== What you have to do ==
Write out, word for word, the part of the listing below that opens with the line containing "Select the blue flag spawn marker" and closes with the line containing "The height and", keeping both of those lines and adding no others.

== Supplied records ==
□ □ □ □ □
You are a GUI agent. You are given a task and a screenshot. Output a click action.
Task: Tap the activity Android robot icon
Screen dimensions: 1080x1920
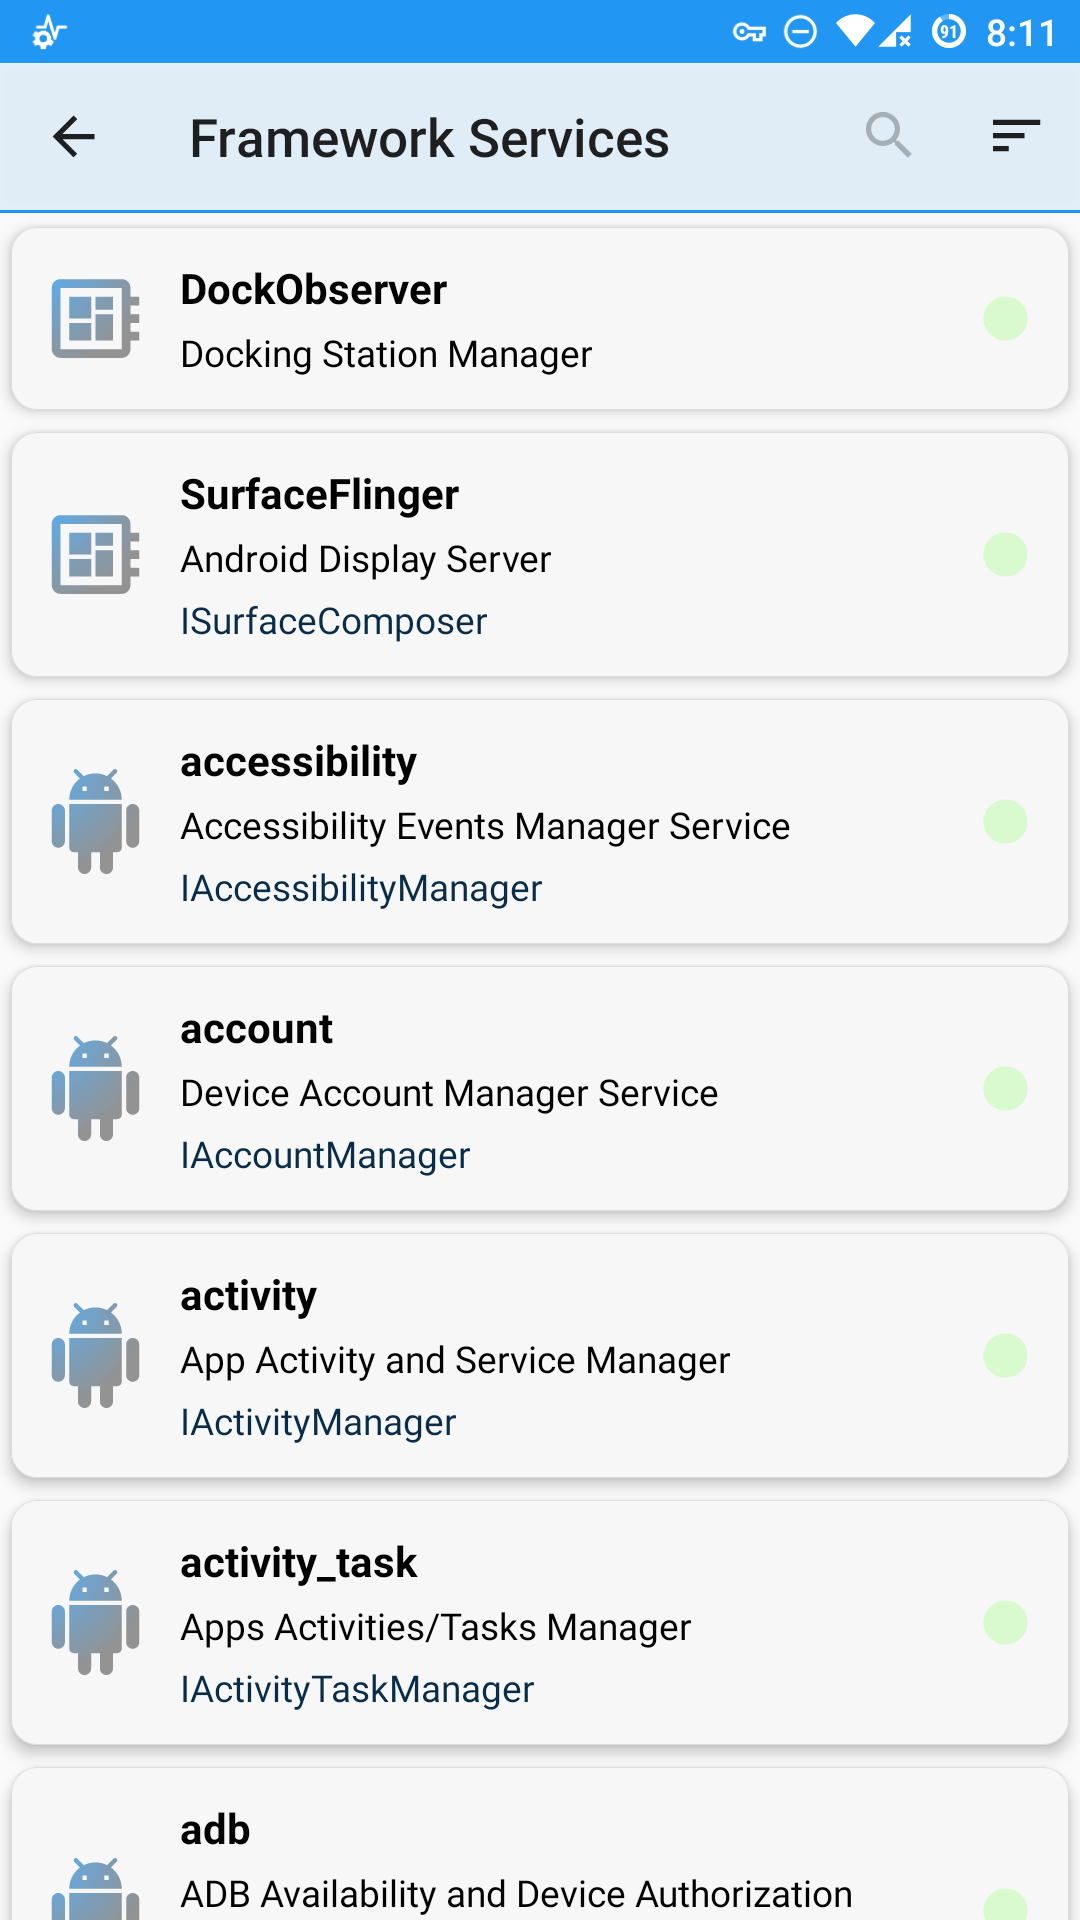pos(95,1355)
□ □ □ □ □
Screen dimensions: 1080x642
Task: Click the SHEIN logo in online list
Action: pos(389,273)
□ □ □ □ □
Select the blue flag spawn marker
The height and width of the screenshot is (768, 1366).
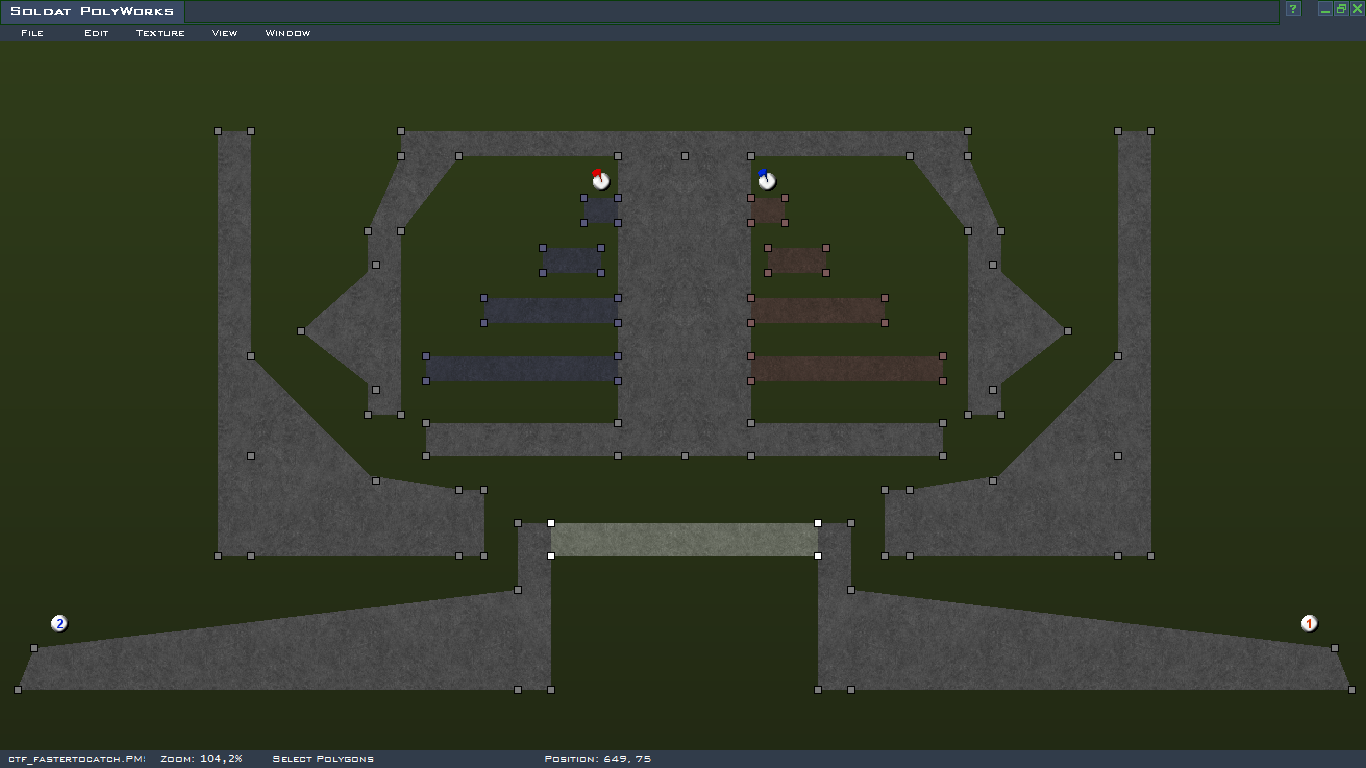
□ □ □ □ □
== Answer box ==
Select the blue flag spawn marker
The height and width of the screenshot is (768, 1366).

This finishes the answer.